I have recently fallen in LOVE with exercising again! It sort of started last year when i was really stressed out. I started running because if i ran hard enough and fast enough i couldn't think and THAT was bliss! After a few weeks of running i started to notice how much more energy i had. Also my anxiety and stress levels seemed to be going down too! However once i moved back home i got out of the routine and i missed the energy i had and how much better my body looked(haha).

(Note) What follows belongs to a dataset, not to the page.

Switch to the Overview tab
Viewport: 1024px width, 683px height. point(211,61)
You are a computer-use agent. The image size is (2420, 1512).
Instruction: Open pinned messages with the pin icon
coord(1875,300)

After the wedding I was determined to get back into it! (i know, that makes since right, get in shape AFTER the wedding haha) Anyway, the second time i didn't need the run the way i did before and therefor started noticing how uncomfortable it was and how much slower i was and how my legs were tired and breathing was annoying AND... basically i just didn't want to keep running! I decided i needed a buddy someone to keep me going and make me feel guilty if i didn't. I tried my husband but unfortunately it's too easy for me to say no to him and he accepts my ridiculous excuses way to easily. (ahha love you dear) However he did come through for me. He suggested i take a "gym" class through the school. I got online and discovered Cardio Kickboxing, convinced my sister to do it with me, and well... my life will never be the same!

My class was only Tuesday and Thursday for an hour! After the first two months i was hooked i wanted to go all the time! I found myself shopping for gym clothes rather than cute clothes. I talked to my teacher and she now lets me come to her Monday- Wednesday classes too! So i now go to kickboxing 4 days a week and run on Fridays! I LOVE it! I feel sad though because my kickboxing class ends may 6th so i am currently in the market for an awesome gym that offers kickboxing and Zumba! I keep hearing about Zumba and it sound really fun!

Well that is all i have to share for now John should be home any time! yay!